Encounters with divers are typically prolonged. Cuttlefish are curious and assess threats rather than fleeing immediately, holding position and tracking the diver with their distinctive W-shaped pupils before deciding whether to maintain position, move away, or, in the case of a male during breeding season, display.

Key Facts
ClassCephalopoda
FamilySepiidae
Internal shellCuttlebone, gas-liquid buoyancy control
CamouflageChromatophores + papillae texture change, under 1 second
DietFish, crustaceans, other cephalopods
Pupil shapeW-shaped, distinctive identification feature
DistributionRed Sea and Indo-Pacific
IUCN StatusLeast Concern
Behaviour

The hunting strike is one of the fastest and most precise in the ocean. When within range of prey, the cuttlefish extends two long tentacles, normally retracted inside the arms, in a strike that takes approximately 25 milliseconds. The tentacles grip the prey with suckers, pull it toward the beak, and the cuttlefish delivers a bite that injects venom. The prey is paralysed rapidly. The strike is preceded by a period of slow, careful approach during which the cuttlefish holds its arms in a specific configuration that has been shown to hypnotise fish by presenting a moving, pulsating pattern directly at eye level to the prey.

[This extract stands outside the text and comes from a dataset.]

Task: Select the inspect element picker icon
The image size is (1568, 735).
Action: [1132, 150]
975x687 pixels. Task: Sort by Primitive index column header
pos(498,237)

Male courtship displays are elaborate. Males adopt high-contrast zebra striping patterns and position themselves between rival males and females. As with the bigfin reef squid, dual-side display has been documented: a male will display courtship patterns toward a female and female-mimicking camouflage toward a rival simultaneously.

The W-shaped pupil of cuttlefish is not simply a distinctive feature, it is a functional adaptation. The unusual shape allows the cuttlefish to compensate for the lack of colour receptors in its eye: while cuttlefish are believed to be colour-blind based on the structure of their photoreceptors, behavioural evidence suggests they can distinguish colours. The leading hypothesis is that they use the W-shape to create chromatic aberration, different wavelengths of light focus at different distances, and use this information to infer colour.

Conservation

Pharaoh cuttlefish are targeted by artisanal and commercial fisheries throughout the Indo-Pacific. In Egypt, they are caught incidentally in trawl nets and targeted by small-boat fisheries using lures and jigs. The short lifespan and annual reproductive cycle provides some resilience, but localised overfishing has reduced populations at accessible sites.

The cuttlebone trade represents an additional pressure: the internal shells wash ashore after the animal's death and are collected for the pet industry (they are sold as calcium supplements for cage birds) and for manufacturing polishing compounds. The scale of this collection is small relative to fishery pressure.

Atlas Position

The pharaoh cuttlefish is the animal most likely to hold its position and examine a diver with what can only be described as intelligence. It does not flee on approach if you move slowly. Its eye tracking you, a horizontal pupil in a mobile orbit, clearly registering your presence and assessing it, is one of those encounters that is difficult to explain to a non-diver. The Red Sea Atlas suggests approaching slowly, settling at eye level, and waiting. The animal will stay. Most divers come away having spent longer watching it than they intended.